◆ EXERCISE PROMPT ◆
Return every line of the data below word for word, including the punctuation.

◆ RECORDS SUPPLIED ◆

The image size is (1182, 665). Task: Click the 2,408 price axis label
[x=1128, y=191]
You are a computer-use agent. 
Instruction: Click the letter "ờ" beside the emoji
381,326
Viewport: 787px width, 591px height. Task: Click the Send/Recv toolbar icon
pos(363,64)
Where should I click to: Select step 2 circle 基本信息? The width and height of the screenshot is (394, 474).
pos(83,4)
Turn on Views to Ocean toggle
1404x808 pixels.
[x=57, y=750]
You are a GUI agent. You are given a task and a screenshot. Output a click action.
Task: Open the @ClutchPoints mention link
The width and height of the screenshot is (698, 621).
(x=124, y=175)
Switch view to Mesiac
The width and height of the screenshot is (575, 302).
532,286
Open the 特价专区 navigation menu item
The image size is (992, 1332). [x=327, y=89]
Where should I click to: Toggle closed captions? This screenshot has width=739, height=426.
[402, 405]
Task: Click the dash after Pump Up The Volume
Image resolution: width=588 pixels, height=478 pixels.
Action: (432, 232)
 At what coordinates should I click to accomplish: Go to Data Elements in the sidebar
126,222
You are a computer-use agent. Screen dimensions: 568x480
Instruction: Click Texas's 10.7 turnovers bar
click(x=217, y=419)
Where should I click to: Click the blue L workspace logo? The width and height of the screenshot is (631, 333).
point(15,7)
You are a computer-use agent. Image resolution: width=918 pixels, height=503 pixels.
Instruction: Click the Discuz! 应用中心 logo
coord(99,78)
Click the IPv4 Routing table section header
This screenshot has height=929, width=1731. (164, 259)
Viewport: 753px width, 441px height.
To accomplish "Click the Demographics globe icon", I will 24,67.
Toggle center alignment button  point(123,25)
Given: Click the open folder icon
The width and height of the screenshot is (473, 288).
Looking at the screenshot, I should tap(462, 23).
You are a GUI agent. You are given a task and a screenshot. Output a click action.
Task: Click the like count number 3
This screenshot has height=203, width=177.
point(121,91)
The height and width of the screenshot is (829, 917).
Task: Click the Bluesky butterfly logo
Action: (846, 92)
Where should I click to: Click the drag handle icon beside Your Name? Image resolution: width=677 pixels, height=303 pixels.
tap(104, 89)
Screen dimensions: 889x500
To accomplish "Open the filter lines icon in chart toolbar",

◆ EXERCISE OUTPUT ◆
The image size is (1182, 665). Task: Click the 2,408 price axis label
[x=1128, y=191]
You are a computer-use agent. 
Instruction: Click the letter "ờ" beside the emoji
381,326
Viewport: 787px width, 591px height. Task: Click the Send/Recv toolbar icon
pos(363,64)
Where should I click to: Select step 2 circle 基本信息? The width and height of the screenshot is (394, 474).
pos(83,4)
Turn on Views to Ocean toggle
1404x808 pixels.
[x=57, y=750]
You are a GUI agent. You are given a task and a screenshot. Output a click action.
Task: Open the @ClutchPoints mention link
The width and height of the screenshot is (698, 621).
(x=124, y=175)
Switch view to Mesiac
The width and height of the screenshot is (575, 302).
532,286
Open the 特价专区 navigation menu item
The image size is (992, 1332). [x=327, y=89]
Where should I click to: Toggle closed captions? This screenshot has width=739, height=426.
[402, 405]
Task: Click the dash after Pump Up The Volume
Image resolution: width=588 pixels, height=478 pixels.
Action: (432, 232)
 At what coordinates should I click to accomplish: Go to Data Elements in the sidebar
126,222
You are a computer-use agent. Screen dimensions: 568x480
Instruction: Click Texas's 10.7 turnovers bar
click(x=217, y=419)
Where should I click to: Click the blue L workspace logo? The width and height of the screenshot is (631, 333).
point(15,7)
You are a computer-use agent. Image resolution: width=918 pixels, height=503 pixels.
Instruction: Click the Discuz! 应用中心 logo
coord(99,78)
Click the IPv4 Routing table section header
This screenshot has height=929, width=1731. (164, 259)
Viewport: 753px width, 441px height.
To accomplish "Click the Demographics globe icon", I will 24,67.
Toggle center alignment button  point(123,25)
Given: Click the open folder icon
The width and height of the screenshot is (473, 288).
Looking at the screenshot, I should tap(462, 23).
You are a GUI agent. You are given a task and a screenshot. Output a click action.
Task: Click the like count number 3
This screenshot has height=203, width=177.
point(121,91)
The height and width of the screenshot is (829, 917).
Task: Click the Bluesky butterfly logo
Action: (846, 92)
Where should I click to: Click the drag handle icon beside Your Name? Image resolution: width=677 pixels, height=303 pixels.
tap(104, 89)
Screen dimensions: 889x500
To accomplish "Open the filter lines icon in chart toolbar",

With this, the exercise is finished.